Cole dips his pen back in the inkwell and pauses, the quill lingering over the parchment.

I'm from Uzbekistan, originally...apparently. Well, not entirely. My parents were there on an assignment from the Clave and I was there only for a little over two years. There isn't any information on where they were from - somewhere in the U.K., I imagine. I've also lived in Moscow, Cardiff, Melbourne, Manila, Oslo, Idris, Marseille, New York, and so forth. It's amusing, really, the times I've been displaced. It is strange, seeing files on my name. Some of this is a new finding for me as well, forgotten in my more juvenile years. Perhaps it would amuse you too.

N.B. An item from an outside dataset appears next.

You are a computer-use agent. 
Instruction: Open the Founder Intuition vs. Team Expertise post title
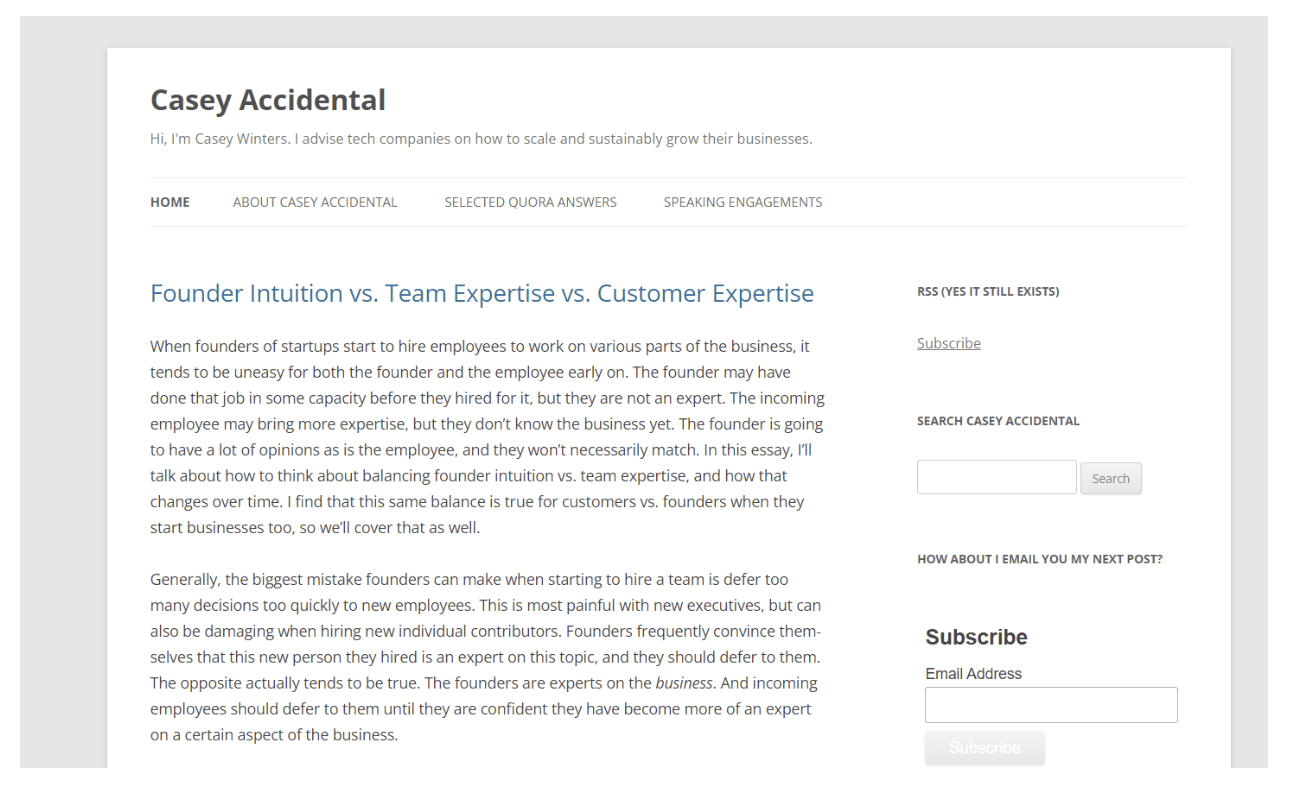pyautogui.click(x=481, y=293)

I've been told a plethora (which is a generous term for the sparse information about my parents) of things, and now I see it adding up. I half-expected to see notes that said my name was not actually "my real name" - no such notes were found. Thankfully. I learned my parents' names today. It was...Odd. Faceless strangers that now have some label and weight in my life.

It's funny how life works this way.

Ave atque vale,

Nikolai Rostov

He signs it with some amusement, and folds it neatly so he can slide it into an envelope. He labels it with a cursive "N.R. to Stephanie Tide" and doesn't write a return address. It doesn't need one, and he supposes he might never know if it reaches its destination. The thought isn't one he dwells on, though, and he exits his room to go send it.